Animal Spirits Podcast Episode Summary
Title: Talk Your Book: Floating Rate Income
Host: Michael Batnik and Ben Carlson
Guests: Fran Rodolasso (Head of Fixed Income ETF Portfolio Management, Vaneck) and Bill Sokol (VP and Director of Product Management, Vaneck)
Release Date: March 31, 2025
Introduction to Collateralized Loan Obligations (CLOs)
In this episode, Michael Batnik and Ben Carlson delve into the intricacies of Collateralized Loan Obligations (CLOs) with their guests from Vaneck. Unlike the Collateralized Debt Obligations (CDOs) that played a pivotal role in the 2008 financial crisis, CLOs represent a more refined and resilient financial instrument.

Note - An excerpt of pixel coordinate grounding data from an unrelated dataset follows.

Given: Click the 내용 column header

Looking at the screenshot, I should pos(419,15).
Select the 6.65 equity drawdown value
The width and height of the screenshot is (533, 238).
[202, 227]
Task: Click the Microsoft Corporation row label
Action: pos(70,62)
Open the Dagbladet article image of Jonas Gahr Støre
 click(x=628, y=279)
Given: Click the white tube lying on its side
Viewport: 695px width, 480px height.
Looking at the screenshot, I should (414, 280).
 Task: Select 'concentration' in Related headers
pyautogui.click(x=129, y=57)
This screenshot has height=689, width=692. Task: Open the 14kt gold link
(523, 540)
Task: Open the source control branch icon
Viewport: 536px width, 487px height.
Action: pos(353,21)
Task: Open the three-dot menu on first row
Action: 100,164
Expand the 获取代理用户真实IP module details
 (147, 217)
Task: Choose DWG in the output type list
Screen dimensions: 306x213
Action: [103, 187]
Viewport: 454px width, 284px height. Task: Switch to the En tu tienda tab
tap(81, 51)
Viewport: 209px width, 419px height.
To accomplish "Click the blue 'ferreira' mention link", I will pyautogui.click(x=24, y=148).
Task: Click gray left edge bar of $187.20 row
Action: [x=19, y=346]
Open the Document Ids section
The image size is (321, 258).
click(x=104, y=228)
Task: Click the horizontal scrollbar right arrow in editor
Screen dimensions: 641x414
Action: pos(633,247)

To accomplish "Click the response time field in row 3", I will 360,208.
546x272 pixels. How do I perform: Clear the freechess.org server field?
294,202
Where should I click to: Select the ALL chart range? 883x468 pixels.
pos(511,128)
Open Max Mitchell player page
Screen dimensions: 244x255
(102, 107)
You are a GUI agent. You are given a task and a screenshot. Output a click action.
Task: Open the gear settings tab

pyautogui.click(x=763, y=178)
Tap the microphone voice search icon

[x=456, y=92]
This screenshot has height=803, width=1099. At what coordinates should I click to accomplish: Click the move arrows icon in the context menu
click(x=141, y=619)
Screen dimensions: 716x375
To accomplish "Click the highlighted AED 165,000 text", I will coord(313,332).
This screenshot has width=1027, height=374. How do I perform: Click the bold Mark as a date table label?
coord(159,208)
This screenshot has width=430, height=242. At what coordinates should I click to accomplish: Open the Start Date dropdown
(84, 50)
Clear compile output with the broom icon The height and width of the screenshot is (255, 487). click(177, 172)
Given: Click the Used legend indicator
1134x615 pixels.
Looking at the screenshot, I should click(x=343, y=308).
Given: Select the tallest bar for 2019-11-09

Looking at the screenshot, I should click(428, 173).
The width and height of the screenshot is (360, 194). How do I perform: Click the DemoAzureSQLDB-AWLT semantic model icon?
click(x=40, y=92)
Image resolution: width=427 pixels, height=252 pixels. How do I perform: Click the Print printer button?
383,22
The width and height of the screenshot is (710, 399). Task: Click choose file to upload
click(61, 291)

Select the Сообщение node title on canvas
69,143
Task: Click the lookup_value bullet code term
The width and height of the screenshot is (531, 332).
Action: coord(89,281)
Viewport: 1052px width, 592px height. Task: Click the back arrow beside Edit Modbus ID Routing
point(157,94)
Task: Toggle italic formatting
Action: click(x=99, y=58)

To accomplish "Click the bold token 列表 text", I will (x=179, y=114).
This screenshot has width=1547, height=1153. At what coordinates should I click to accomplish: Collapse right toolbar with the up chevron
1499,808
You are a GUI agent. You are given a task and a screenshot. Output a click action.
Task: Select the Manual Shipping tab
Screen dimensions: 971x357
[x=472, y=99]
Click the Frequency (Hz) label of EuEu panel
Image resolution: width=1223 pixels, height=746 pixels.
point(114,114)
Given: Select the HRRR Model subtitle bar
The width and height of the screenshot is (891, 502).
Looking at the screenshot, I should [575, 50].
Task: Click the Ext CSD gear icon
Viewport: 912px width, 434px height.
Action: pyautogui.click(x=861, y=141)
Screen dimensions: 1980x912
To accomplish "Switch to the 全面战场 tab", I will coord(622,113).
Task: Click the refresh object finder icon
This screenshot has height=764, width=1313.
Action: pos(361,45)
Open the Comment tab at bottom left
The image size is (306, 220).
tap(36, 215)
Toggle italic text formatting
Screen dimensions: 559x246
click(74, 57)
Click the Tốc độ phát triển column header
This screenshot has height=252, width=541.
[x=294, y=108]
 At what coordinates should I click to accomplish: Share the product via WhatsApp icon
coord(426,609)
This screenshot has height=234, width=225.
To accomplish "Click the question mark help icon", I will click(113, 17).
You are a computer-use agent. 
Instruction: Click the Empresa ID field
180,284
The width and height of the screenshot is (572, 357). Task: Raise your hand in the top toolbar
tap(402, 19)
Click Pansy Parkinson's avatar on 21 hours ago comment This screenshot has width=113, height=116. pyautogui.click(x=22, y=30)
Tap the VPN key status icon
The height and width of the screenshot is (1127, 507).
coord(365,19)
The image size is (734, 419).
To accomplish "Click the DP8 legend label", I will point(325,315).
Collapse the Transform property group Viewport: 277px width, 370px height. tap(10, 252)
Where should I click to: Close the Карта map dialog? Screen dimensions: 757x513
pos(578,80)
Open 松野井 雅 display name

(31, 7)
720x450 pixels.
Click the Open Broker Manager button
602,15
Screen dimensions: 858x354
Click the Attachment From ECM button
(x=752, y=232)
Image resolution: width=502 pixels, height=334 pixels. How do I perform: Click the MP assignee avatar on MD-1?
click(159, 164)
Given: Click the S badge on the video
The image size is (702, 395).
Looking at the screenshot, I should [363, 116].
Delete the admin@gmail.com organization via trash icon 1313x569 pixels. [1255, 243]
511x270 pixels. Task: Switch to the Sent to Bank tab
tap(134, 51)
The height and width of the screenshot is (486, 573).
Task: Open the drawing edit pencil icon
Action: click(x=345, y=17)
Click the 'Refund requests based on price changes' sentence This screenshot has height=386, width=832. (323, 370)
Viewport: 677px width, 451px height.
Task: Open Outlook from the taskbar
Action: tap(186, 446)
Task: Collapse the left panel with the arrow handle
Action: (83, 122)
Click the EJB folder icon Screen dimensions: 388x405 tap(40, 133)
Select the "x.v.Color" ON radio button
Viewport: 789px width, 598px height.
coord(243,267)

Michael Batnik [03:23]: “Collateralized loan obligation. Not exactly a corporate bond or a treasury bond. What is a collateralized loan obligation?”
Fran Rodolasso explains that CLOs are “a securitized portfolio of leveraged loans, often referred to as bank loans or syndicated loans,” which are secured by the assets of cash flow-generating companies. These loans are senior to other debts, such as high-yield bonds, historically resulting in lower loss levels.
Structure and Function of CLOs
CLOs are structured into various tranches, each with different levels of risk and return:
- Senior Tranches (AAA, AA): These receive payments first and are the most insulated from losses.
- Mezzanine Tranches (A, BBB): These absorb losses before the senior tranches.
- Equity Tranche: This absorbs the first losses and receives excess cash flows after all debt holders are paid.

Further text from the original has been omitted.